Check out our latest analysis for Leong Hup International Berhad

How To Calculate Return On Equity?

Return on equity can be calculated by using the formula:

Return on Equity = Net Profit (from continuing operations) ÷ Shareholders' Equity

So, based on the above formula, the ROE for Leong Hup International Berhad is:

9.4% = RM244m ÷ RM2.6b (Based on the trailing twelve months to December 2022).

The 'return' is the income the business earned over the last year. Another way to think of that is that for every MYR1 worth of equity, the company was able to earn MYR0.09 in profit.

Does Leong Hup International Berhad Have A Good Return On Equity?

By comparing a company's ROE with its industry average, we can get a quick measure of how good it is. The limitation of this approach is that some companies are quite different from others, even within the same industry classification. If you look at the image below, you can see Leong Hup International Berhad has a similar ROE to the average in the Food industry classification (10%).

roe
KLSE:LHI Return on Equity April 14th 2023

That's neither particularly good, nor bad. Although the ROE is similar to the industry, we should still perform further checks to see if the company's ROE is being boosted by high debt levels. If a company takes on too much debt, it is at higher risk of defaulting on interest payments.

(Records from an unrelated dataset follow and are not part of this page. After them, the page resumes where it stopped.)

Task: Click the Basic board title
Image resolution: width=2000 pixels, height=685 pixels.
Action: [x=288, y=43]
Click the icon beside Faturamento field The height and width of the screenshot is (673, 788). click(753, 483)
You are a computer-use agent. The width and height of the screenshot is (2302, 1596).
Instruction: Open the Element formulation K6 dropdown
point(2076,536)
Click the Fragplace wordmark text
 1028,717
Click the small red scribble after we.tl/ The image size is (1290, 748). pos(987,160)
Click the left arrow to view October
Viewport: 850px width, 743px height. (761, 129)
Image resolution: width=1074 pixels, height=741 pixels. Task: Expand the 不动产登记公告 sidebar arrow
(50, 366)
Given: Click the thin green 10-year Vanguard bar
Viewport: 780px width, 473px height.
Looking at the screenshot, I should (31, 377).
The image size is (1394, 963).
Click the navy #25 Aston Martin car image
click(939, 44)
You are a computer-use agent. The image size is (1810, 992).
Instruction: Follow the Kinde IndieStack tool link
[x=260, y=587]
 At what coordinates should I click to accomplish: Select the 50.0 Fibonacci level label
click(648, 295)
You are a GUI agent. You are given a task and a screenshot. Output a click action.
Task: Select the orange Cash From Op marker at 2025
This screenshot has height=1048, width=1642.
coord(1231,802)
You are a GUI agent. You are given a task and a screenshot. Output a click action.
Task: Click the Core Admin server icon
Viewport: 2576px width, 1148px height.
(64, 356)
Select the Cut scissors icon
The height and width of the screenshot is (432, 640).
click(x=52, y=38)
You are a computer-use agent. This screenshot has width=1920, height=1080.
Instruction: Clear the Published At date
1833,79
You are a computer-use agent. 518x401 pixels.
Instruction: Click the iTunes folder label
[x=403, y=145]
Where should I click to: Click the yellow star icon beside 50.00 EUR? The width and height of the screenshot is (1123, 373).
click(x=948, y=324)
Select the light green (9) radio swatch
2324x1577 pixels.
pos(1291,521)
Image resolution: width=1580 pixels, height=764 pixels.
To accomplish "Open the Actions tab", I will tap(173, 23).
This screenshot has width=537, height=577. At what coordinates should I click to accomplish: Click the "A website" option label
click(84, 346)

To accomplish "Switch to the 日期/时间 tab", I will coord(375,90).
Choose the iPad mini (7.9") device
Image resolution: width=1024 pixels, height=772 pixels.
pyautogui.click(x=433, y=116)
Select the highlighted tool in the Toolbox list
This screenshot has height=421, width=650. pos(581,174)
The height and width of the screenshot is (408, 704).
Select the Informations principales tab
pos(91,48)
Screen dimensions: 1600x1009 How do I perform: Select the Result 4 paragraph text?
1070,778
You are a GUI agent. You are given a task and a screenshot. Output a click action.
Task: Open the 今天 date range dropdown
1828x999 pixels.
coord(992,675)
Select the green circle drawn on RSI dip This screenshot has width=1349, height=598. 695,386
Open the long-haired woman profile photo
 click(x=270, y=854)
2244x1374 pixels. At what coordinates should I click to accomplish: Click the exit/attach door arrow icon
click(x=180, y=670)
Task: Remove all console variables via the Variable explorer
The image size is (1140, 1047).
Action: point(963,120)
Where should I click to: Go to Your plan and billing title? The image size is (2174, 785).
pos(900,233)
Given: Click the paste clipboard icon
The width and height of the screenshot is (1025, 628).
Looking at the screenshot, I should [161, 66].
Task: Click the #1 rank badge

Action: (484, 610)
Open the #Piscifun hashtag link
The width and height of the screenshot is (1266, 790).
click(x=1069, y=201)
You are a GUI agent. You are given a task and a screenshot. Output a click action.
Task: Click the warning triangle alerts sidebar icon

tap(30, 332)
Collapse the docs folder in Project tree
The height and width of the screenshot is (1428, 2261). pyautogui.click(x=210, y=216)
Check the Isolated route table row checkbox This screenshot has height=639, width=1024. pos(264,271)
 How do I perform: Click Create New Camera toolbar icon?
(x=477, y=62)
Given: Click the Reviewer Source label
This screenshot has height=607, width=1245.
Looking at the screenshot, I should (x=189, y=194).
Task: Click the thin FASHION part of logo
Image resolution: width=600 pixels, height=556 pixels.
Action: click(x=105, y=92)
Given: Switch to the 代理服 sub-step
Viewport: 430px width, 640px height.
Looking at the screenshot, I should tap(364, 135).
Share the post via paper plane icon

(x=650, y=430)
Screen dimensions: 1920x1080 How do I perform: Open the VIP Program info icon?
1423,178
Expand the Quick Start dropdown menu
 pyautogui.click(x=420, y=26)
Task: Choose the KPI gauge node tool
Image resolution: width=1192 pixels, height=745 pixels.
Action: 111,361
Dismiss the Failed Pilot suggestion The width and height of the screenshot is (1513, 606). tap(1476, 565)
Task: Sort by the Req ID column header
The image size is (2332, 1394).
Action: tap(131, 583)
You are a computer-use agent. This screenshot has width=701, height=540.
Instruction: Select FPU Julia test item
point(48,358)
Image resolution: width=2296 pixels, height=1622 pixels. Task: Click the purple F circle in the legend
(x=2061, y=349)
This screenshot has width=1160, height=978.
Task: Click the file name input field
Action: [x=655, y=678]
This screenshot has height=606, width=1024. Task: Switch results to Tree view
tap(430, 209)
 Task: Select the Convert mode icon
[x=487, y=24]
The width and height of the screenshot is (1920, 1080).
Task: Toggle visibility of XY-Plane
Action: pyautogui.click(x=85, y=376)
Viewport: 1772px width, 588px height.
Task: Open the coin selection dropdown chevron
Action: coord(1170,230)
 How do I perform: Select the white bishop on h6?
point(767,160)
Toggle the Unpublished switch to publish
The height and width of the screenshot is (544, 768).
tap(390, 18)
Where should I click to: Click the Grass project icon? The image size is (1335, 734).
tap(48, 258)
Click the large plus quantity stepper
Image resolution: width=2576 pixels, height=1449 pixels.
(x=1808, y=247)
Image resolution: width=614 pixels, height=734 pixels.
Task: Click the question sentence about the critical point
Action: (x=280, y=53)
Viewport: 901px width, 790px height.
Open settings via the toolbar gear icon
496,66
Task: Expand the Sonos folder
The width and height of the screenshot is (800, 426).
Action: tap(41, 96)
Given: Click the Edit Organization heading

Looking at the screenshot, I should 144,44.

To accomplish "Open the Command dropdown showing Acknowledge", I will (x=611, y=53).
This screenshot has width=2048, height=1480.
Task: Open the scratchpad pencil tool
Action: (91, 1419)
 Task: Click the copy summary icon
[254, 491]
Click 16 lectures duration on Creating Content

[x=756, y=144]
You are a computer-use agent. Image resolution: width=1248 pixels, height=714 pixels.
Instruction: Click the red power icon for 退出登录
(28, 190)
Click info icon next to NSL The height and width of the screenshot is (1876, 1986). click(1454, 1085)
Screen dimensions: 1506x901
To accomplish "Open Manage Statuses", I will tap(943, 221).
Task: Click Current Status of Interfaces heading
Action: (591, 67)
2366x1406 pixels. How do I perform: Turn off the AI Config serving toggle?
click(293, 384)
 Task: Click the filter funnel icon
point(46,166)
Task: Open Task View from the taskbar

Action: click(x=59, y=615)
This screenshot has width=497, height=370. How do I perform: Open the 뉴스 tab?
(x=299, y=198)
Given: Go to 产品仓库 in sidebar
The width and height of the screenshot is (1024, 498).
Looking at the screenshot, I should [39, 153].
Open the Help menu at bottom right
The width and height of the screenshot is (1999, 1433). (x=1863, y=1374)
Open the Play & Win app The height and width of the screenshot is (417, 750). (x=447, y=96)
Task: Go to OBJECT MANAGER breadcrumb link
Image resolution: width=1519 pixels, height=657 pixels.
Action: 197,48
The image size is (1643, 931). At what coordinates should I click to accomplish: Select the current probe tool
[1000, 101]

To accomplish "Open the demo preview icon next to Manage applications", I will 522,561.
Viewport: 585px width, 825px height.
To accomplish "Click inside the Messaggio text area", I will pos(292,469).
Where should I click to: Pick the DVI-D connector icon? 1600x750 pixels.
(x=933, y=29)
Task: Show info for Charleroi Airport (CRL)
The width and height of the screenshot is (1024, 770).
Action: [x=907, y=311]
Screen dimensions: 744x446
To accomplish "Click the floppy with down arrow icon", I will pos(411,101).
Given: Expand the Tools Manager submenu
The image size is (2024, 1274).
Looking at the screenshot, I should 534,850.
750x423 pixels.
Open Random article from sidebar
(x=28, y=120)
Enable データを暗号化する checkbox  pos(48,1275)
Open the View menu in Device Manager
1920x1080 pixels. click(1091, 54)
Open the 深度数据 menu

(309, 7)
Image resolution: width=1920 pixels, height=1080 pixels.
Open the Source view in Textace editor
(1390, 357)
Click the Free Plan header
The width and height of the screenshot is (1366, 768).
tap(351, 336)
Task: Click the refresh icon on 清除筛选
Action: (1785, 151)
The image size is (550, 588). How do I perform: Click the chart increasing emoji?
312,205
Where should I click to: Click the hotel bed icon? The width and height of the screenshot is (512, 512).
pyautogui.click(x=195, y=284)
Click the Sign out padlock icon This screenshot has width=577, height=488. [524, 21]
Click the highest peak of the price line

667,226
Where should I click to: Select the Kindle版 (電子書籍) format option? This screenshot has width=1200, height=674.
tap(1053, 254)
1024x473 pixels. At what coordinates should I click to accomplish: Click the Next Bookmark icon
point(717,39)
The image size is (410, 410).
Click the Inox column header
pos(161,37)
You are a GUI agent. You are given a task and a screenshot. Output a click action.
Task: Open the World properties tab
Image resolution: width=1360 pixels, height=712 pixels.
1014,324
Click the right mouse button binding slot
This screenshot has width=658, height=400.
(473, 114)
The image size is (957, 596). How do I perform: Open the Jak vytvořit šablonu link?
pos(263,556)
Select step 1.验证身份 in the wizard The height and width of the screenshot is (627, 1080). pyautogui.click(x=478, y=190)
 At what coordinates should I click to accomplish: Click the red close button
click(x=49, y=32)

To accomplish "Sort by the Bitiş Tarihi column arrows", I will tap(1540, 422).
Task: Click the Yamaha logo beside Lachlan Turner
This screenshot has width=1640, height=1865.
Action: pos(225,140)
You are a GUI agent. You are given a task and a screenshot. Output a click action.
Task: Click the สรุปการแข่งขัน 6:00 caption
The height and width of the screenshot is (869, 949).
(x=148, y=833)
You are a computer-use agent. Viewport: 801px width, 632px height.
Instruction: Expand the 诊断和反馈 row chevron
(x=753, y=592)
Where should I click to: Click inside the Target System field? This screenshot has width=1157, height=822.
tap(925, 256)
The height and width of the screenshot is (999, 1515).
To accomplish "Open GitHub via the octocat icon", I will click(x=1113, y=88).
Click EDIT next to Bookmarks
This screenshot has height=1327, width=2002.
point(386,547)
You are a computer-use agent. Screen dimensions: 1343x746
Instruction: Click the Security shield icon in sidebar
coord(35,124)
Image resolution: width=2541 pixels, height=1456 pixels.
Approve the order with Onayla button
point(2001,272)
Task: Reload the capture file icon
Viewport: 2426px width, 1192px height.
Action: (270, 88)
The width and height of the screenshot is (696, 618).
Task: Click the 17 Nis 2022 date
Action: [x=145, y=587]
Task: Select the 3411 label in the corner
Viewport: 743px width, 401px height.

The Importance Of Debt To Return On Equity

Companies usually need to invest money to grow their profits. The cash for investment can come from prior year profits (retained earnings), issuing new shares, or borrowing. In the case of the first and second options, the ROE will reflect this use of cash, for growth. In the latter case, the debt required for growth will boost returns, but will not impact the shareholders' equity. In this manner the use of debt will boost ROE, even though the core economics of the business stay the same.

Leong Hup International Berhad's Debt And Its 9.4% ROE

Leong Hup International Berhad clearly uses a high amount of debt to boost returns, as it has a debt to equity ratio of 1.16. The combination of a rather low ROE and significant use of debt is not particularly appealing. Debt increases risk and reduces options for the company in the future, so you generally want to see some good returns from using it.